One spring there came a letter from South Africa imposing what he called "a somewhat difficult commission." The fact was, he proposed to embark on controversy, but anonymously, as he earnestly desired that it should not divert the public mind from that constant work of spiritual exposition which was his special province. Still, his soul had been grieved by the writings of an eminent theologian who was a specialist in the doctrine of sin, and he was moved to make some reply. Could a publisher be secured who would be content to issue his brochure without even knowing the name of the author? No one was to have the least hint of the authorship, though he might himself disclose the secret in a friendly way to his opponent.
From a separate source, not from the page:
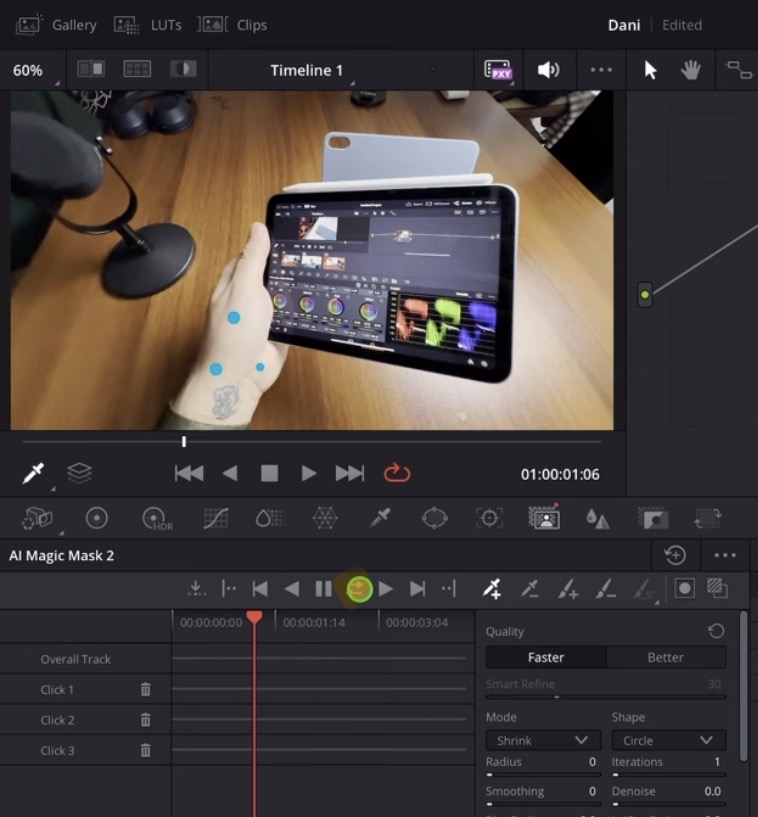
Task: Open the Mode dropdown set to Shrink
Action: coord(541,740)
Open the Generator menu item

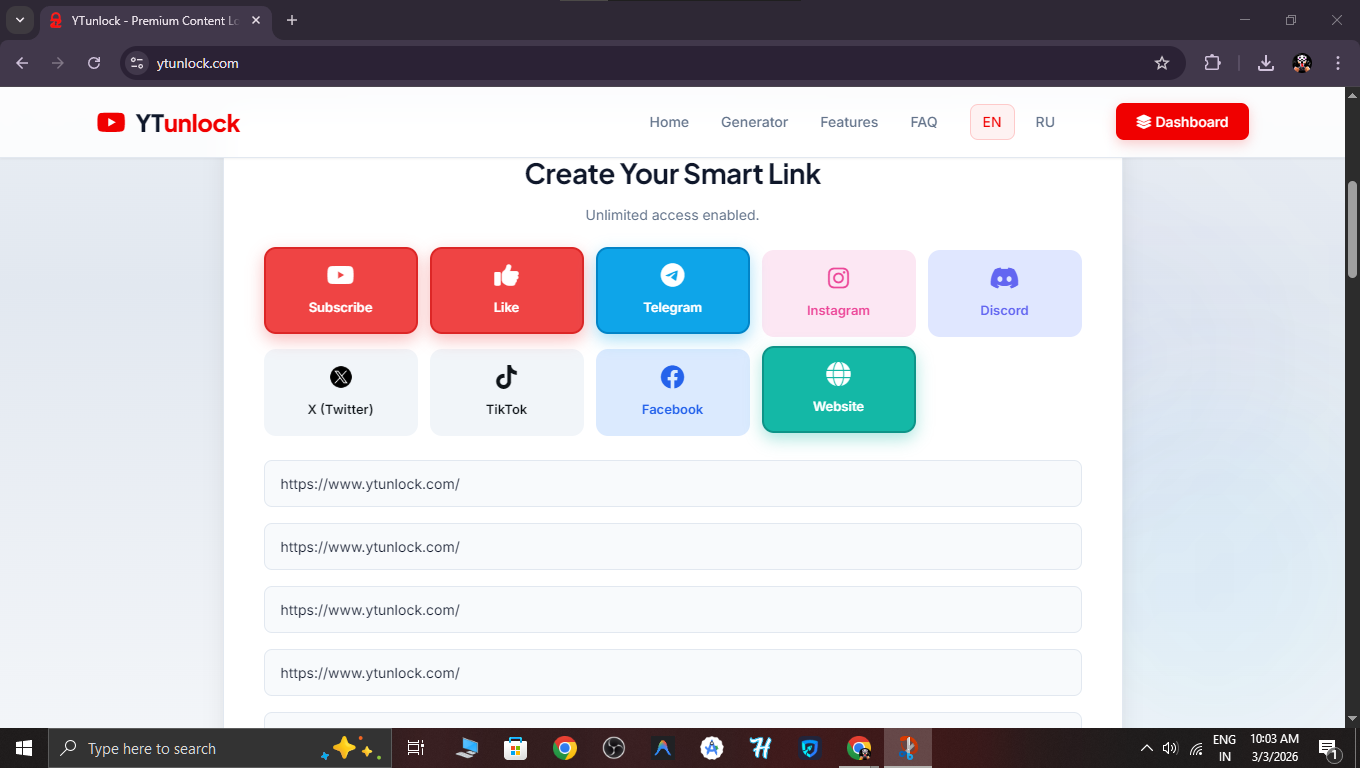click(754, 122)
The project never materialised; but this sentence from one of the letters regarding it may be taken as a succinct statement of Dr. Murray's position: "I agree with William Law when he states the evil of sin and self as strongly as any man ever could; but on the other hand it appears to me both healthful and Scriptural when he points out that the evil of inbred sin is to be accepted and borne by the believer in the spirit of deep humility and restfulness, and not in that of continual self-scourging and remorse."
In 1901 a larger scheme was propounded, and this reached fruition. His "Key to the Missionary Problem" was in the printer's hands, and he was hasting its publication in order to get the Evangelical Alliance to adopt its scheme for their forthcoming week of prayer; would I see it through the press, and save the time required for proofs passing to and from South Africa?
It was a high privilege, though attended with some difficulties too. For there were points at which compositors were quite unable to decipher his calligraphy, and the proofreader too was often nonplused. Some amusing printers' errors might be quoted, but space forbids.
After those sad days of the Boer War, in which his convictions placed him somewhat at variance with the majority of the British public, and after the nervous breakdown that supervened, he and Mrs. Murray were seated on the stoop of their house one evening. "We are getting too old to work any longer in the world," said she: "I think we'd better go away home to heaven." "You can go if you like, my dear," he answered characteristically; "but I have a great deal of work to do yet before I go."
Her decease came a fortnight, in the dawn of 1905. Her husband, left to work on yet awhile, preached her funeral sermon in the church at Wellington. Other eleven years have been left to him, bringing him to the ripe age of 88, and they have been full of his loved activities—development of educational institutions of a high religious character, books on the life of prayer, labours for the missionary cause. Just a week before news of his death came, one of the English weeklies told of his having been visited lately by a prominent Student's Christian Association worker now in Britain; and there Dr. Murray is represented as saying regarding the present international conflict: "Oh, if you could only bring home to the people what it really means to pray! If only God's people would unite in real prayer for a few minutes each day, what a difference it would make!"
Taken from The Christian Workers Magazine, June, 1917, 791-793.